Reading skills are developed through the study of a class text, using a whole class approach. We take part in discussions about the text, listen to each other’s opinions and ideas and learn how to respond to different points of view. We enjoy asking questions about the events in the story and making predictions about what will happen next. Our knowledge of vocabulary deepens as we explore the word choices made by the author. In Year 5, we delve deeper into the thoughts and feelings of the characters in our stories and we draw inferences based on their actions. We learn how to read for meaning, or to find information, and we develop our skills in communicating our ideas through our writing.
The close study of our class texts also enables us to develop our skills in writing. We learn to become better writers by taking inspiration from these authors. Our approach to teaching writing stands firmly in the ‘reading into writing’ theory. We read examples of writing from the same genre and identify features of that genre. Close analysis of an author’s choice of language allows us to build a bank of ideas from which we can draw for our own writing. Grammar and punctuation lessons are selected on the basis of their relevance to the genre which we are studying. We learn how to apply our knowledge and understanding of grammatical conventions to our writing. By Year 5, we are very familiar with the drafting process and we develop our skills in editing - checking our work for spelling and punctuation errors.
In Year 5, we continue to follow the Mastery Maths approach to teaching mathematics. We build on the skills which we have acquired in previous years and use these to establish a secure understanding of new concepts.
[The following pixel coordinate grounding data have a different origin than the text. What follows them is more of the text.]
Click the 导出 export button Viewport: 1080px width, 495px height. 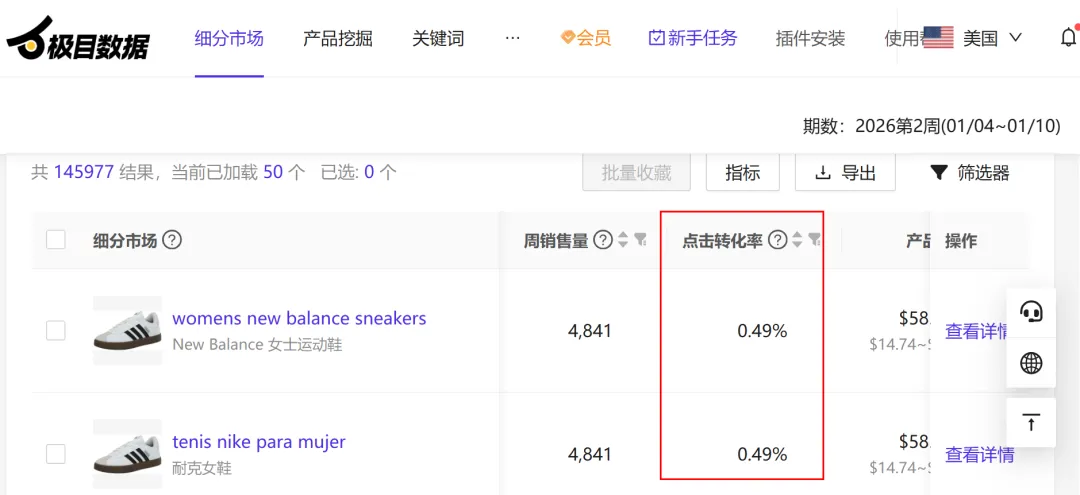pos(845,173)
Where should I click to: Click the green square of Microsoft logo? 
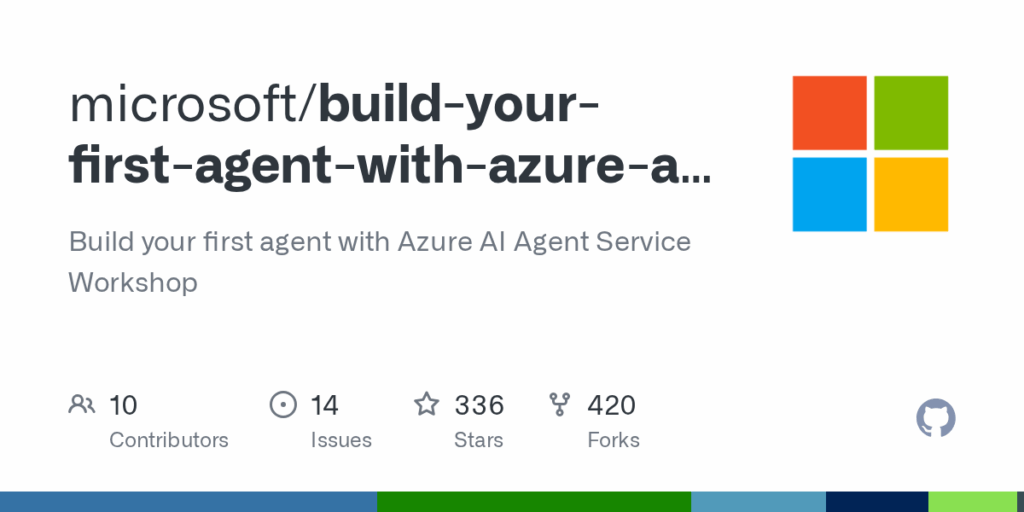911,113
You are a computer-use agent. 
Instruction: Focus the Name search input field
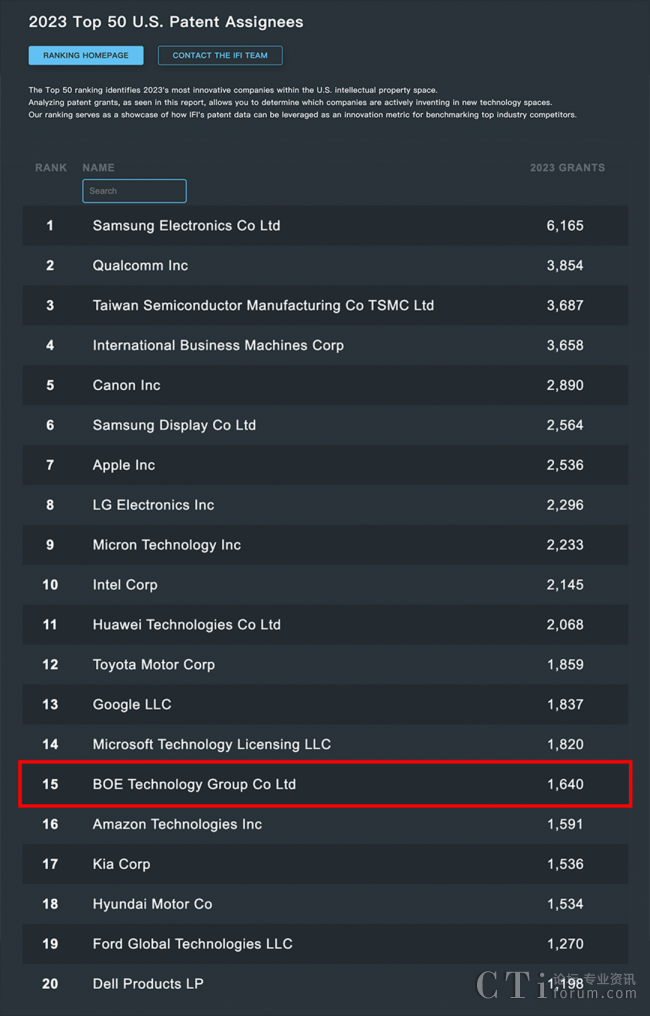click(x=134, y=191)
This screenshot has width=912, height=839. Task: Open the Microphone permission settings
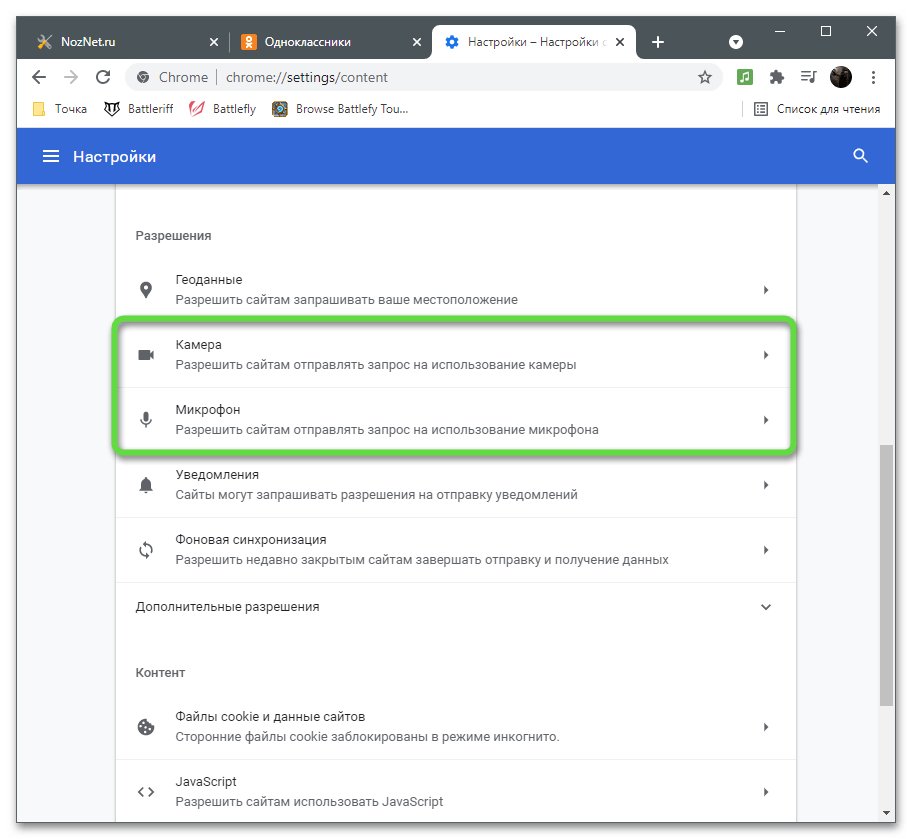point(455,420)
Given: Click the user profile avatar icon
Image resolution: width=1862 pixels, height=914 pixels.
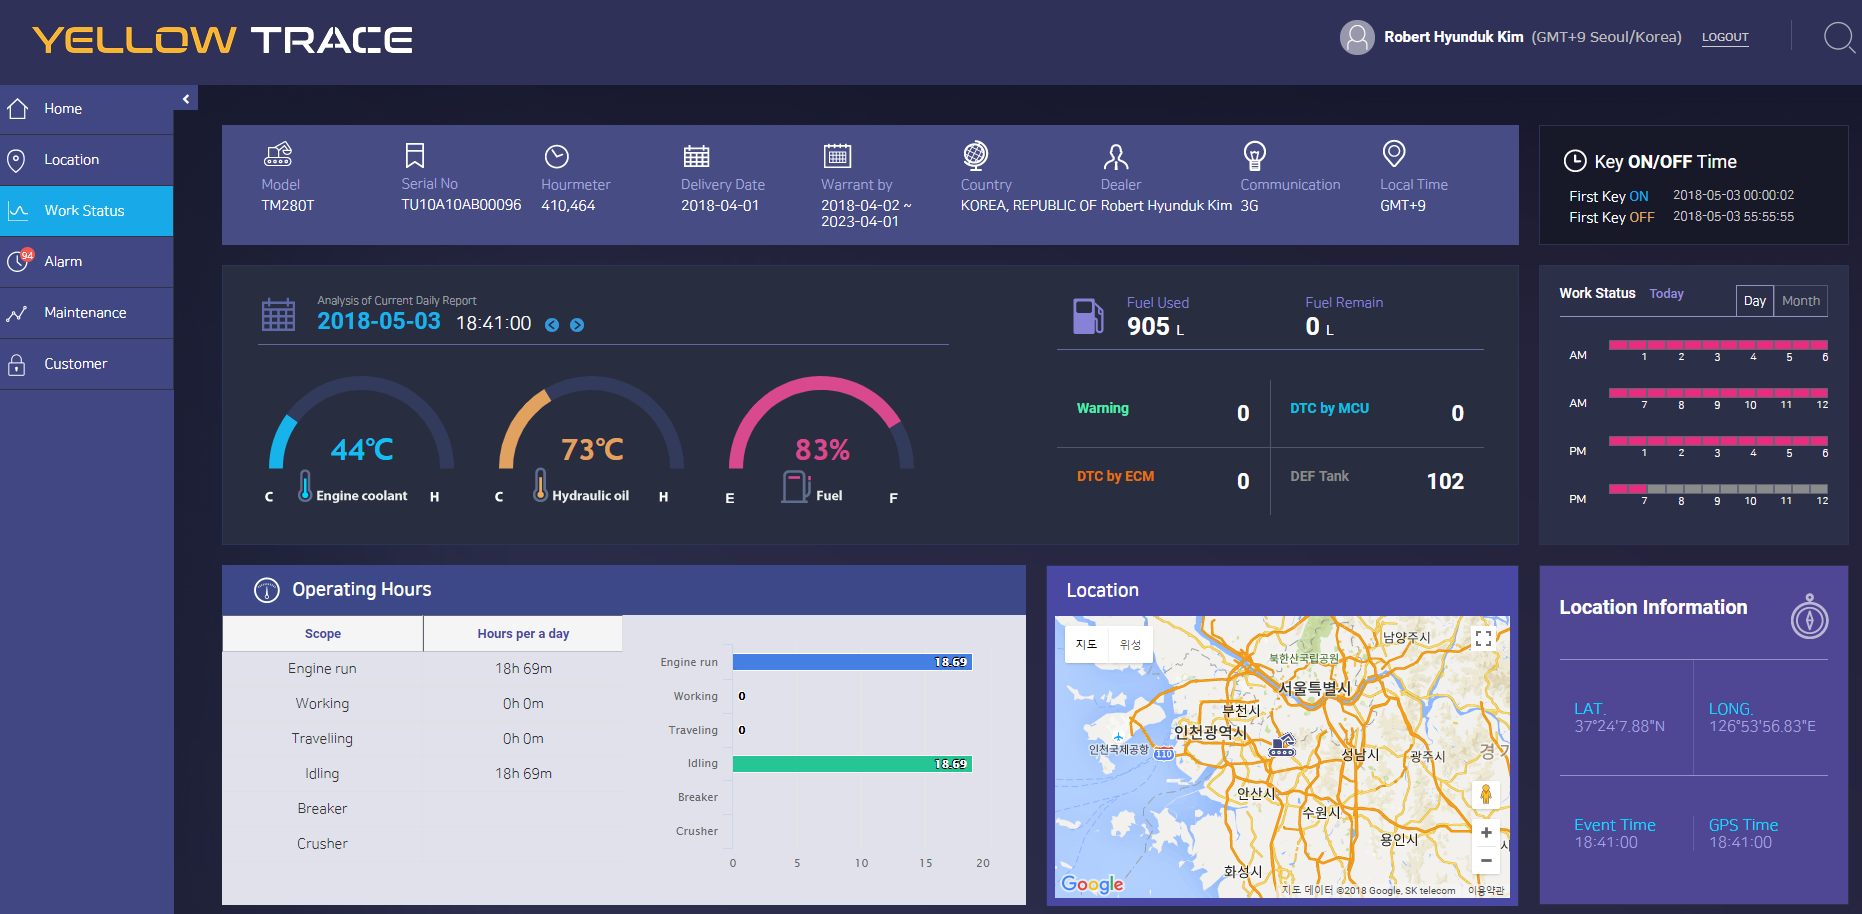Looking at the screenshot, I should (x=1356, y=38).
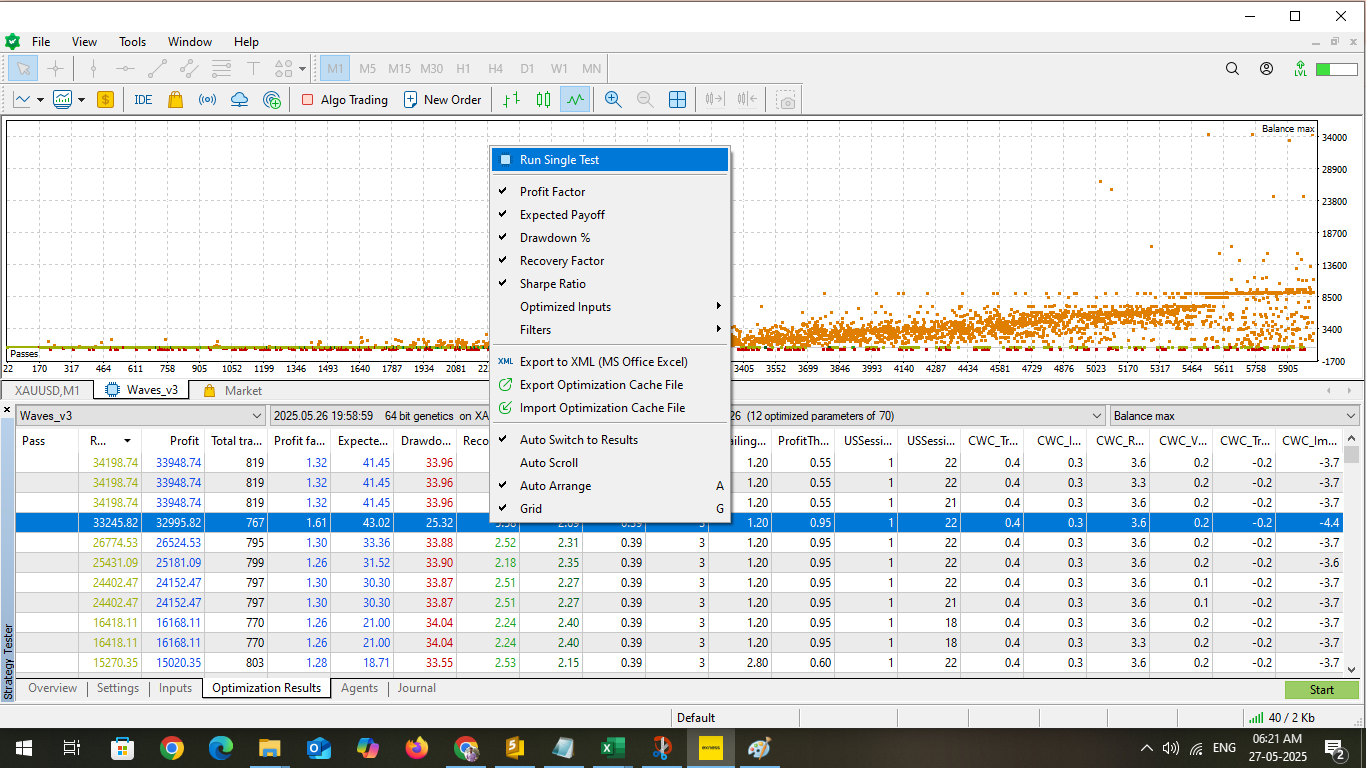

Practise of our key instant recall facts (KIRFS) at the beginning of a lesson helps us to develop our skills in arithmetic and solve other mathematical problems quickly and efficiently.
Our aim is to develop a deep understanding of each area so that we can apply this to solving problems in different contexts; concrete apparatus and pictorial representations support the development of a deeper understanding of these mathematical ideas. We gain confidence in the methods that we are using by practising these skills; when we are fluent in a mathematical concept, we are ready to move onto the next challenge.
The aim of our computing curriculum is to provide children with computing knowledge and skills on which they can build throughout their lives. We look at how the internet can be used to find information, and to communicate, and we learn how this technology can be used safely. In Year 5, we continue to develop our understanding of computer science and programming by creating simple algorithms and detecting errors in an algorithm. We learn how to use programs such as Excel to create line graphs to present the results of a science investigation. A range of technologies are used to present our ideas and our learning; in Year 5, we become more proficient in using these.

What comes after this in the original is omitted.